> [Exercise objective]: As the answer, give a copy of each line below that includes the word "pixels".

(Screenshot grounding data)
● ● ● ● ● ● ●
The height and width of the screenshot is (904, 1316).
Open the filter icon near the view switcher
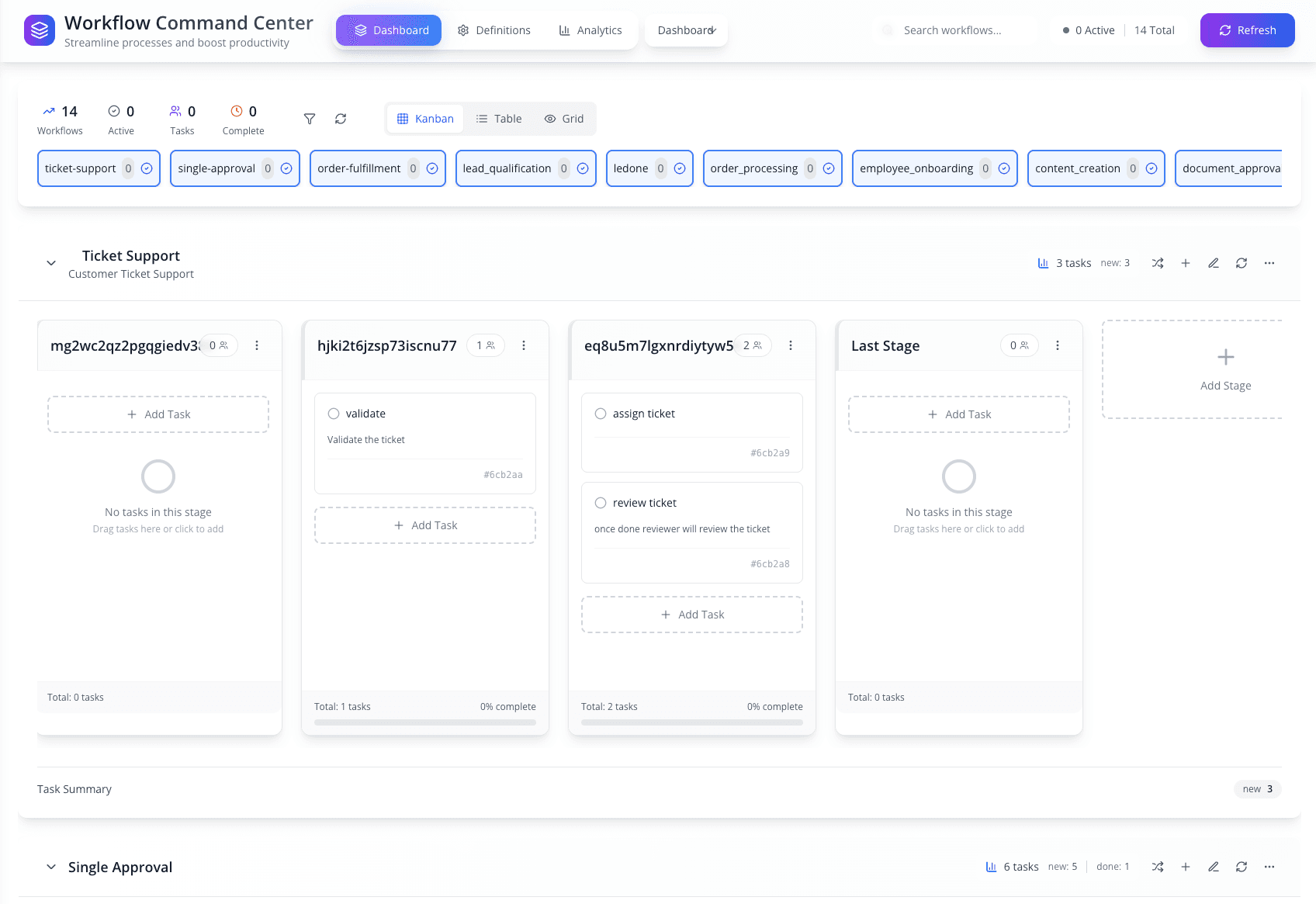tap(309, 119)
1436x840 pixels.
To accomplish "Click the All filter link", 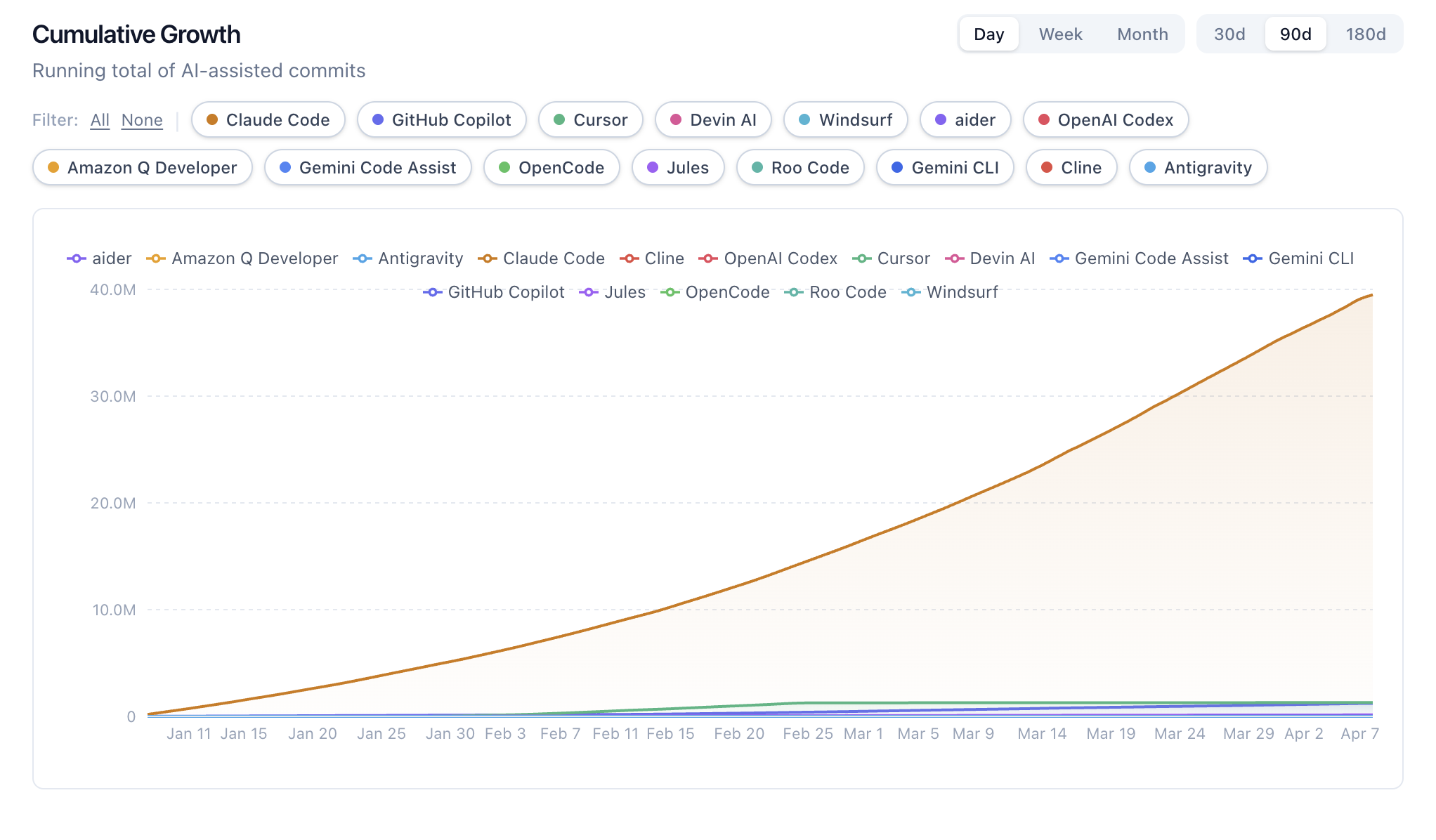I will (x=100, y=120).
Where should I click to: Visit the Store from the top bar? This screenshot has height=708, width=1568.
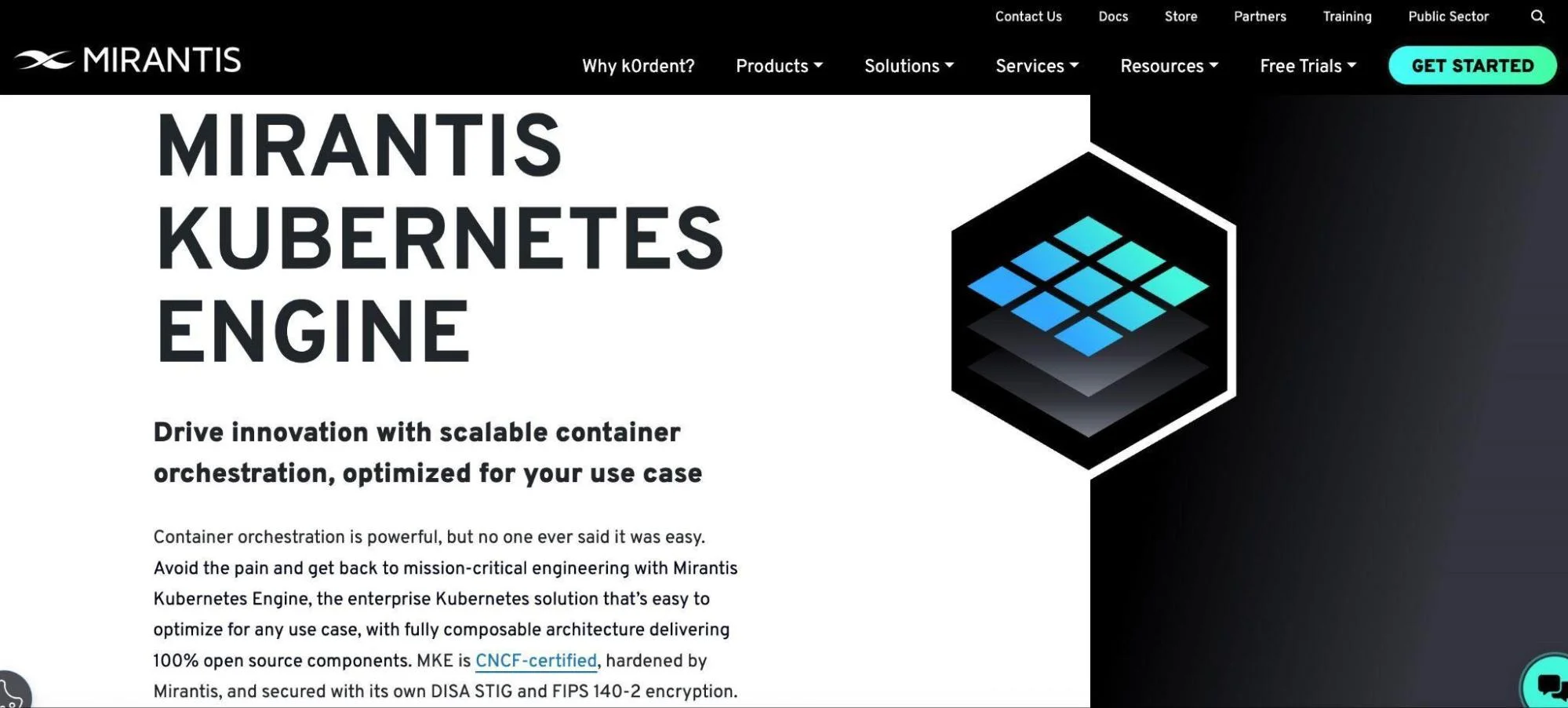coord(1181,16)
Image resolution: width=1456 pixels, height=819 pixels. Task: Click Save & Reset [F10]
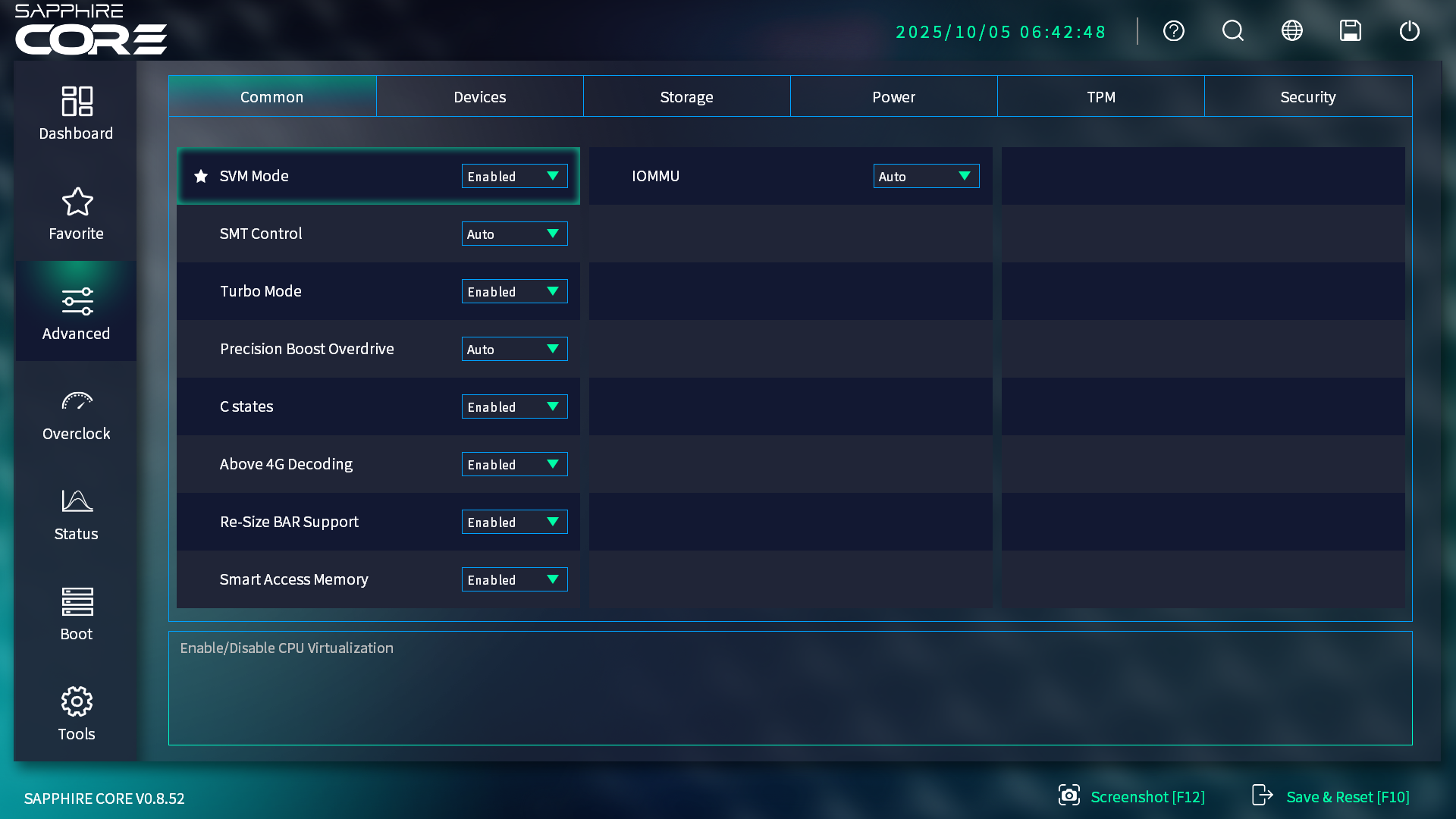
● ● ● ● ● ● ●
> [Answer]:
1436x840 pixels.
Image resolution: width=1456 pixels, height=819 pixels. Task: Click Save & Reset [F10]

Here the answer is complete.